Listed entries:
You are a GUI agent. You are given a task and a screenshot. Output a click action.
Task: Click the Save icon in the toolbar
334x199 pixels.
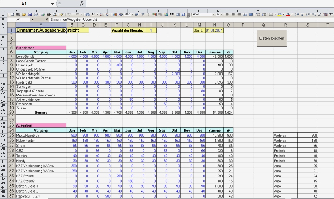point(30,15)
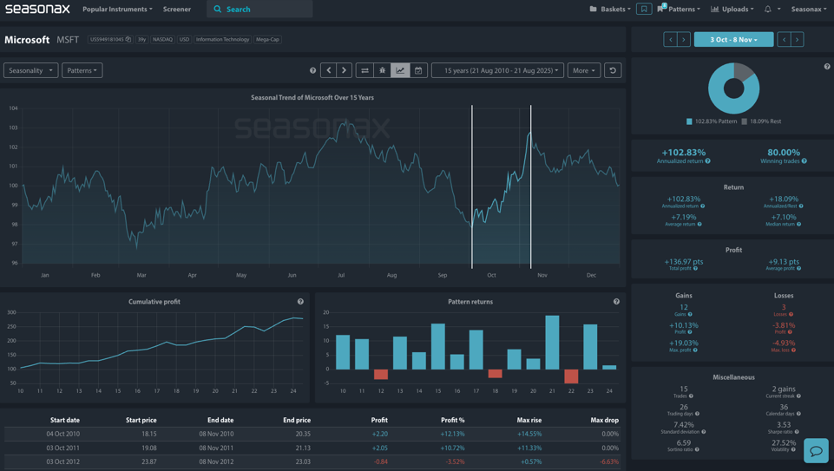The height and width of the screenshot is (471, 834).
Task: Open the Screener page
Action: point(177,10)
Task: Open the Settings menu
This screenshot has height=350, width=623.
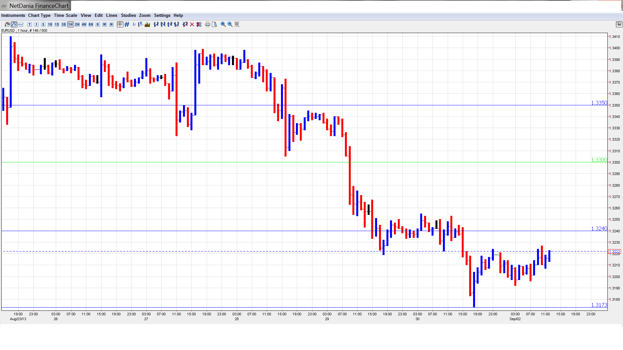Action: [x=162, y=15]
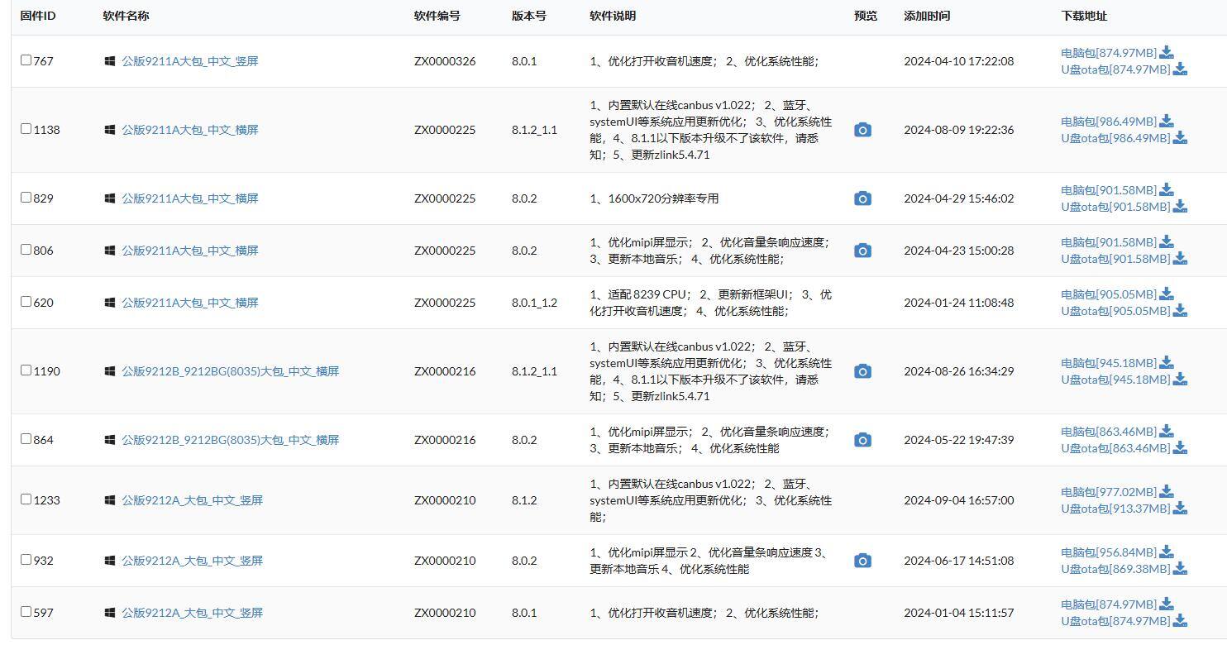Check the checkbox for firmware 597
This screenshot has width=1227, height=645.
26,612

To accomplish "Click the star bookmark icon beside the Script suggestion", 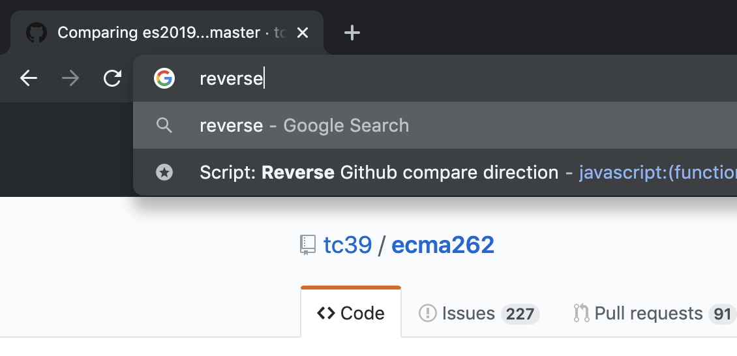I will pos(164,172).
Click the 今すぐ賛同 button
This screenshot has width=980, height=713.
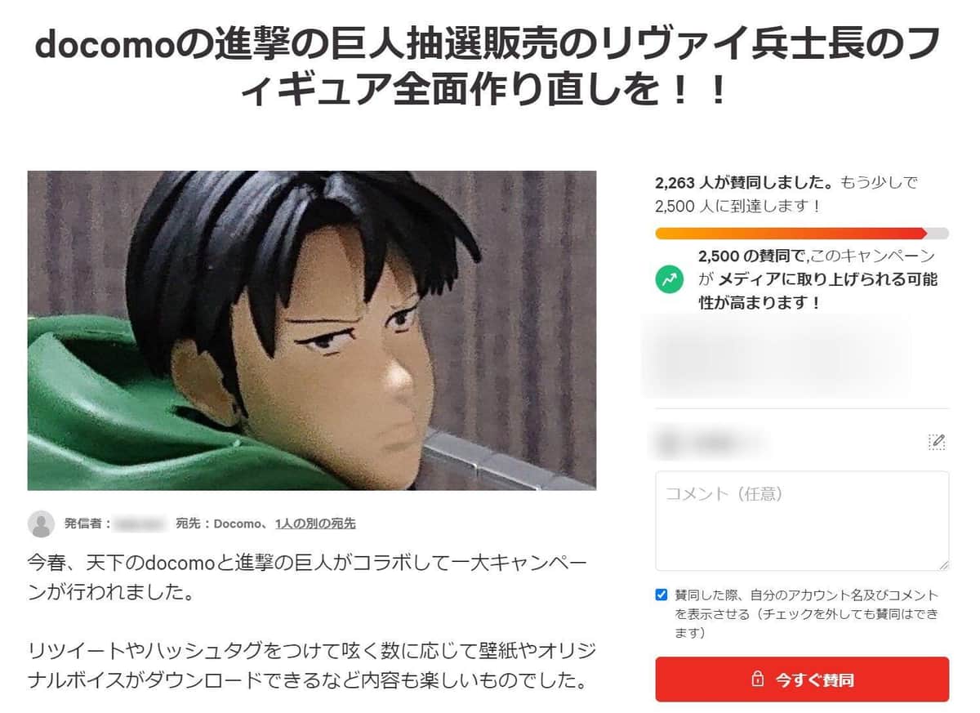tap(802, 680)
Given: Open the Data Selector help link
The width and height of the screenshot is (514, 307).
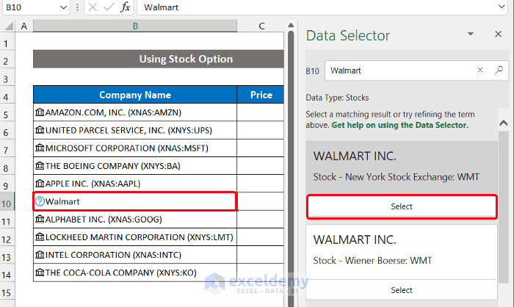Looking at the screenshot, I should click(399, 125).
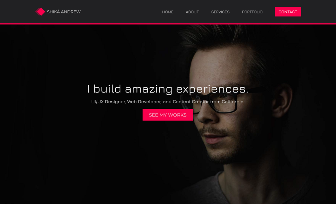Click the word 'amazing' in the headline
Viewport: 336px width, 204px height.
point(148,89)
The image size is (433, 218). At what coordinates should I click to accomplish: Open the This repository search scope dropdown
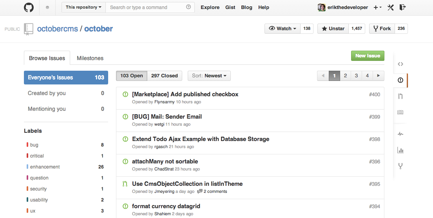point(84,7)
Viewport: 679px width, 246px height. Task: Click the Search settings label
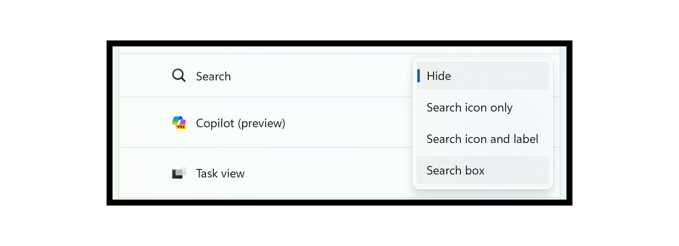tap(213, 76)
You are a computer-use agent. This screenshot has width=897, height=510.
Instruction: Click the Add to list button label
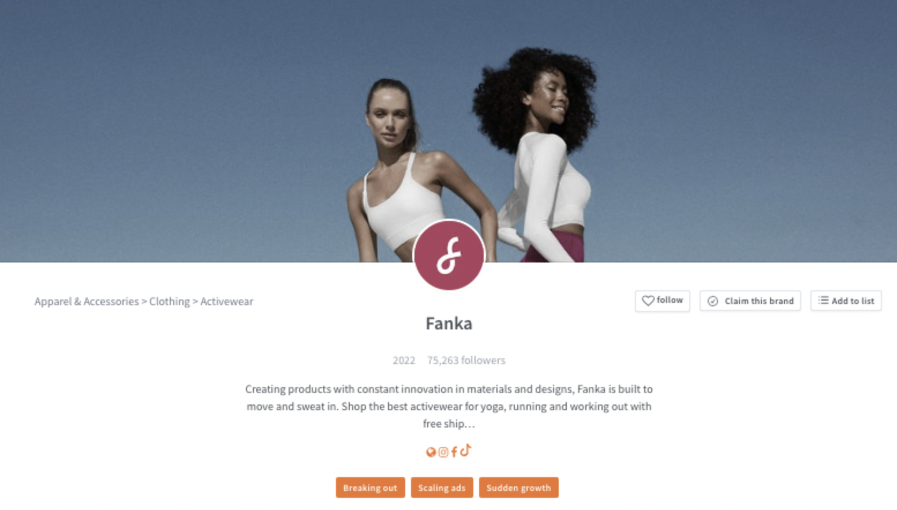[x=853, y=301]
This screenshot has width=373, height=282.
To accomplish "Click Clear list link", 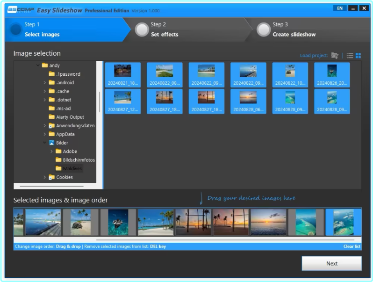I will point(351,246).
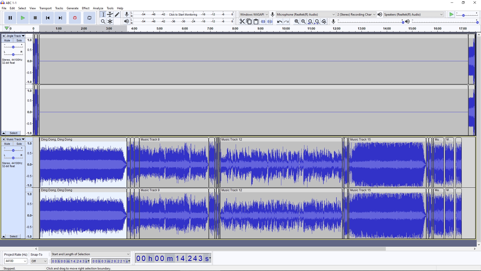
Task: Click the Music Track 12 clip label
Action: [231, 140]
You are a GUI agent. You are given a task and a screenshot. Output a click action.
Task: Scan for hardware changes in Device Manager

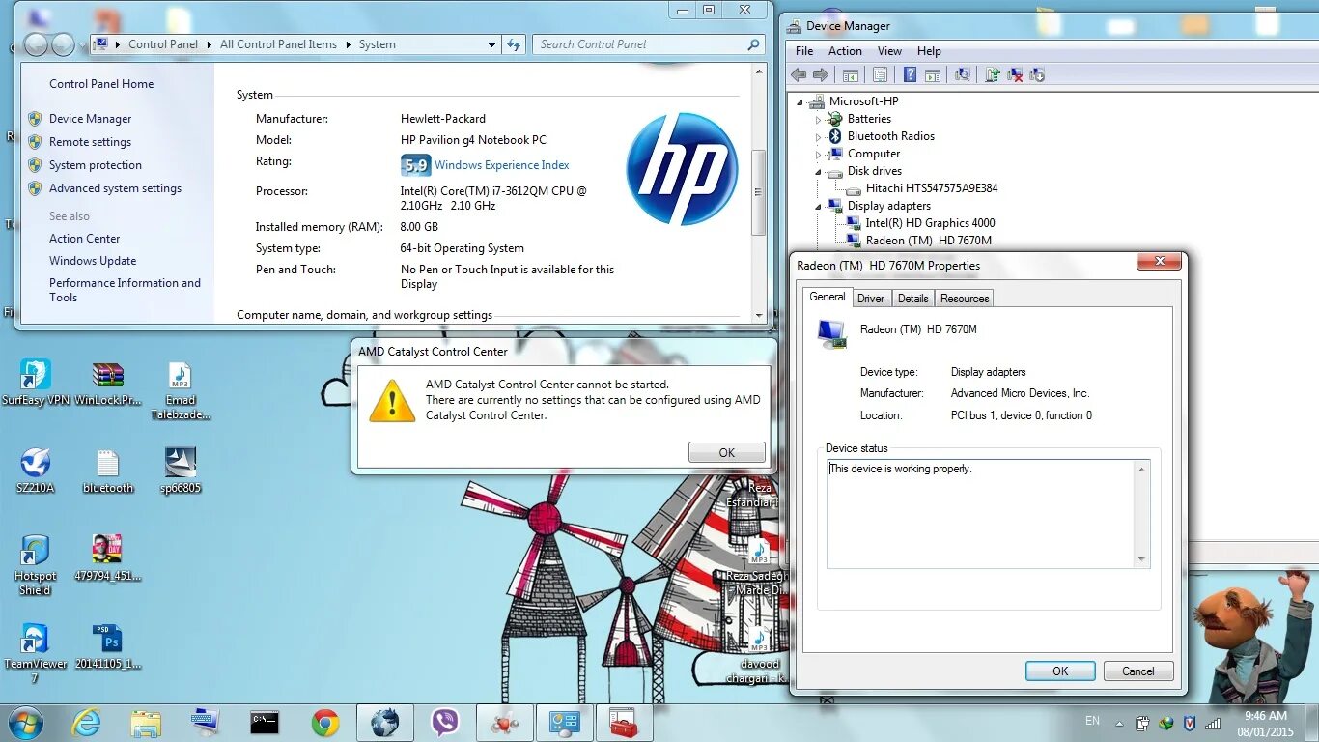tap(963, 73)
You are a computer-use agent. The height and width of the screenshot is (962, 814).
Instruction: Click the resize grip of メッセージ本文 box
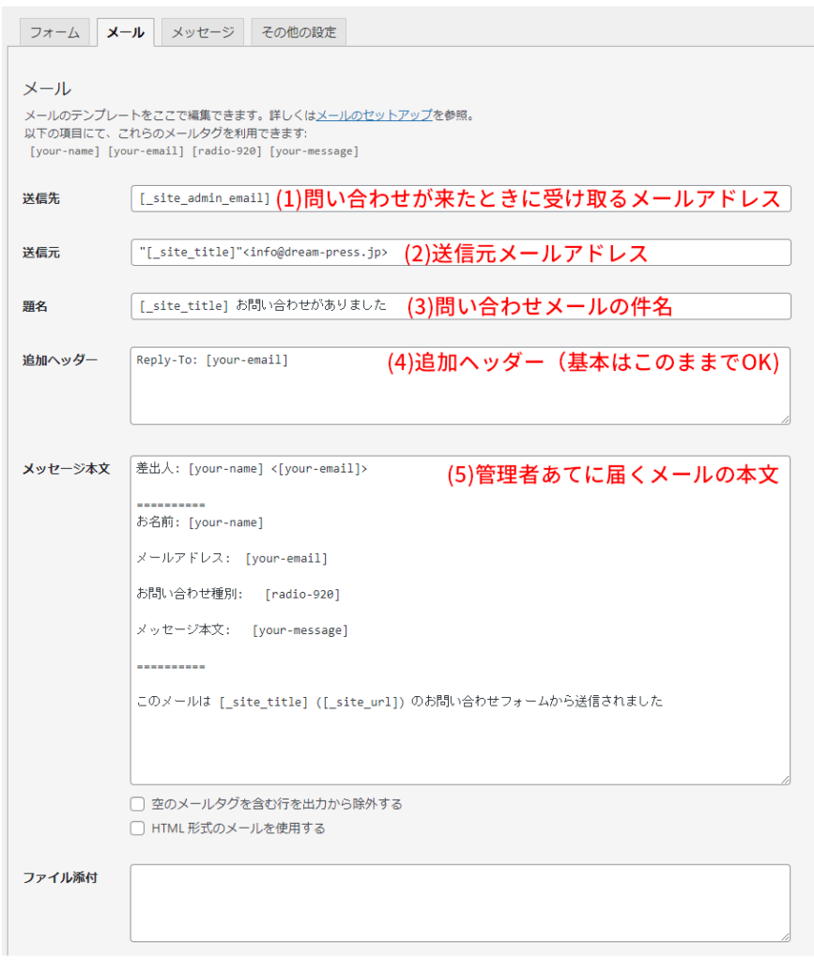point(784,778)
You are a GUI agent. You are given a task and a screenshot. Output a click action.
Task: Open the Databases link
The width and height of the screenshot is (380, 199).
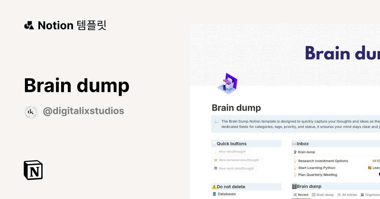[227, 194]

Exercise prompt:
Copy out the stretch from the start of the records through the line containing "Action: point(177,10)", changing "Save icon" to "Print icon" and keeping everything else the same. Leave the pictures out.

Solution to this exercise:
You are a GUI agent. You are given a task and a screenshot. Output a click action.
Task: Click the Print icon in the toolbar
334x199 pixels.
point(30,15)
The height and width of the screenshot is (471, 834).
Task: Open the Screener page
Action: point(177,10)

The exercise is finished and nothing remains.